More housing for remote communities
More than 150 remote indigenous houses have been built in Queensland over the past 12 months under the National Partnership Agreement on Remote Indigenous Housing (NPARIH).
Touring new houses in Aurukun and Napranum today, Housing Minister Tim Mander said the new homes would boost the standard of housing in remote communities and help reduce overcrowding.
“The lack of suitable accommodation in remote communities means too many people are forced to endure substandard or overcrowded conditions,” Mr Mander said.
“Having access to safe and affordable housing is crucial to all aspects of life. Kids can’t grow up healthy and get a good education without a safe and stable home environment.
“New homes like the ones we’ve built over the past 12 months are a critical part of closing the gap between indigenous and non-indigenous Australians.”
Minister Mander said the delivery of 152 properties last financial year was a significant increase on prior years and marked the beginning of a surge which would continue for the next three years.
“Next year we plan to deliver an additional 175 homes, with 186 the year after and 180 the year after that,” he said.
Queensland Minister for Aboriginal and Torres Strait Islander and Multicultural Affairs Glen Elmes said the social housing program was an important part of the Newman Government’s efforts to improve the stability and sustainability of discrete Indigenous communities.
“We are working with communities to develop economic opportunities and increase employment options, which wouldn’t be possible without suitable housing for people,” Mr Elmes said.
“Housing is a basic need which must be satisfied before other parts of a person’s well-being can be developed.
“My department, through the Remote Program Office in Cairns, plays a significant role in the provision of the housing through the work it does with land surveying, appropriate house design and overseeing the provision of essential services like roads, electricity and water.”

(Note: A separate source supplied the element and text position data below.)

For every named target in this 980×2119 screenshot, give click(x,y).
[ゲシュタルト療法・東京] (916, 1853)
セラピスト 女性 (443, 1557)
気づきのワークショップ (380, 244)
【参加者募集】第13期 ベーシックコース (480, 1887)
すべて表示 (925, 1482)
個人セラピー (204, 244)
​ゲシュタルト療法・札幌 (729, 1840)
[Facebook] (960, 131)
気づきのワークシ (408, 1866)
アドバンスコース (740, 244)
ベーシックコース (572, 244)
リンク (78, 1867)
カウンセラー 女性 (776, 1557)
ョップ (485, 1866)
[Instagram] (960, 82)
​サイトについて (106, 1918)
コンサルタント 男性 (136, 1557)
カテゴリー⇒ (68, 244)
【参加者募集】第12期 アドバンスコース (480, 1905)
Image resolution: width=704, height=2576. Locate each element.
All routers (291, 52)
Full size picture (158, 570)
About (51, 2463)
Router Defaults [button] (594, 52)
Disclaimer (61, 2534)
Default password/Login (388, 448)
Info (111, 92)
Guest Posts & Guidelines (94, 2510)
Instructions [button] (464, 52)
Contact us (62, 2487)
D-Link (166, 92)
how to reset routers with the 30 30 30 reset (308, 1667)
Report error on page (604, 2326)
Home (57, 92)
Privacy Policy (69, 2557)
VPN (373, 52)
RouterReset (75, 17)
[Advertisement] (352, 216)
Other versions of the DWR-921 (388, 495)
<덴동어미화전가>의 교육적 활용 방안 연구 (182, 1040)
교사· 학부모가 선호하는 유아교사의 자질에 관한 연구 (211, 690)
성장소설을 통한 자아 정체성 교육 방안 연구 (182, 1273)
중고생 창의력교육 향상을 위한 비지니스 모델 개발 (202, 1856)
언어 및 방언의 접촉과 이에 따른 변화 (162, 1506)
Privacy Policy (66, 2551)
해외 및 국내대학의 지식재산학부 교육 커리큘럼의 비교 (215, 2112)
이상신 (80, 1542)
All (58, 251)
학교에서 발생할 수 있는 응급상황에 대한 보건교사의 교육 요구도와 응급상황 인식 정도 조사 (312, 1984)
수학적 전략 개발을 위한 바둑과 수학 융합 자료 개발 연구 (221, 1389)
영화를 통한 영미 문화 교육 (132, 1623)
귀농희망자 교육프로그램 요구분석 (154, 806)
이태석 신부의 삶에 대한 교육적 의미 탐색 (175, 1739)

The Federal Minister for Indigenous Affairs, Jenny Macklin, said the Australian Government was making unprecedented investments in remote Indigenous housing.
“Since our National Partnership began in 2009, we have invested more than $382 million in Queensland to support the construction and refurbishment of houses, employment related accommodation and ongoing property and tenancy management,” Ms Macklin said.
“In Queensland more than 320 new houses have now been built and over 1200 houses have been refurbished.
“Our investment means more families in Indigenous communities across Queensland are living in decent housing,” Ms Macklin said.
NPARIH is a 10 year partnership between the Queensland and Commonwealth Governments worth more than $1.1 billion which will deliver 1,141 new properties and 1,216 upgrades over the life of the program.